By Toni Clarke and Jilian Mincer
WASHINGTON/NEW YORK (Reuters) - American women will have cheaper and easier access to abortion by medication after a decision by the Food and Drug Administration on Wednesday to relax restrictions on the use of abortion pill Mifeprex that were in place for over a decade.
The change set off another front in the fight over abortion that has spilled into the U.S. presidential election campaign and come up again in the Supreme Court in recent weeks.
The FDA eased access to Mifeprex by updating the prescribing information on the drug's label, thus expanding use to 70 days of gestation from the current 49 days, cutting the recommended dose of the drug and reducing the number of required visits to a doctor.
In practice, many abortion providers had moved away from the previous restrictions over the years but states like Texas, North Dakota and Ohio have laws that restrict medication abortions by requiring prescription of the drug strictly according to the old label.
The FDA "has finally caught up to the evidence-based practice in the United States," said Vicki Saporta, president and chief executive of the National Abortion Federation, an organization of abortion providers.
Anti-abortion campaigners condemned the expanded access to the drug, which was in response to an application and clinical data submitted by the manufacturer, Danco Laboratories.
"It's expanding the customer base for the abortion industry," Randall O'Bannon, director of education and research for the National Right to Life organization.
Danco spokeswoman Abby Long declined to provide sales data for the pill but said it has been used by more than 2.75 million women in the United States since it was approved in 2000.

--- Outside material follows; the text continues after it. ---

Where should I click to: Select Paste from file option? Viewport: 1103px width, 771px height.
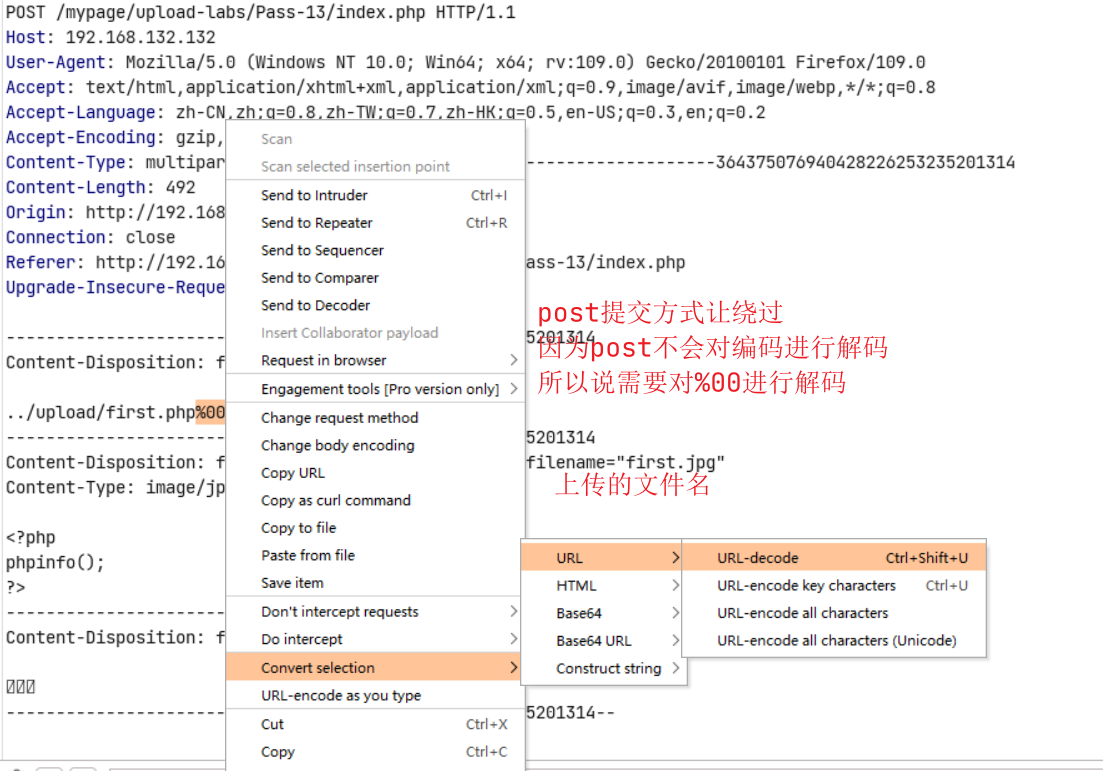(x=308, y=555)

During a medication abortion, the drugs first block hormone progesterone and then causes the uterus to contract and empty.

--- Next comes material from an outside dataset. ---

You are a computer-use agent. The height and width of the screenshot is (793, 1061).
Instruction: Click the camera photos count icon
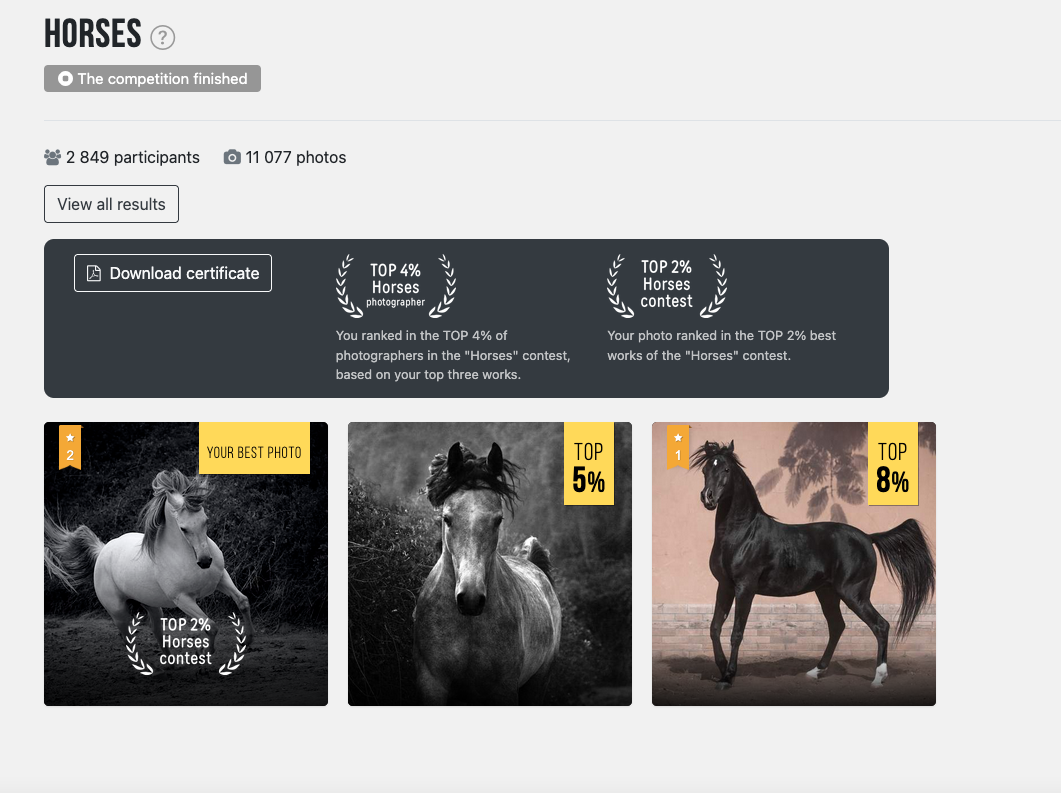click(232, 157)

Long a battlefield in U.S. culture wars, abortion became an issue in the 2016 presidential election campaign on Wednesday when Republican front-runner Donald Trump said that women who end pregnancies should face punishment if the United States bans
His comments triggered a torrent of negative reactions and the billionaire later rowed back the remarks.
Earlier this month, the Supreme Court took up its biggest abortion case in years. It deals with a Texas law that imposes strict regulations on abortion doctors and clinic buildings.
DATA FROM STUDIES
In addition to expanding access to abortion for women in states with restrictive laws, the change on Wednesday "has the potential of opening medical abortion care in more rural areas because it does not have to be given by a surgical abortion provider," said Saporta.
In recent years, some clinics stopped offering medical abortions because women could not afford the higher costs and increased doctor visits.
The FDA update reflects data from 22 studies including almost 31,000 women that showed the existing information is out of date, said Danco, a privately held company.
Those studies show that patients only need to take a third of the dose recommended on the old label, she said.
An estimated 83 percent of U.S. providers have already moved away from the old recommendations, according to the Guttmacher Institute, which backs abortion rights but whose research is used by both sides of the debate.
In other areas of medicine, doctors routinely prescribe drugs "off label" in ways not indicated on the approved label. They are for the most part allowed to do this though companies are not allowed to promote products for off label uses.
Mifeprex was approved in 2000 to terminate early pregnancy when given in combination with misoprostol, an anti-inflammatory drug that was originally approved to prevent gastric ulcers.
Under the new label, patients will take one 200 mg tablet of Mifeprex on day one instead of three 200 mg tablets. They will take 800 mcg of misoprostol 24-48 hours after taking Mifeprex. Previously they took 400 mcg on day three.
Under the old label, women were asked to return to their doctor 14 days after taking Mifeprex for an examination. The new label recommends that they return between seven and 14 days for n assessment.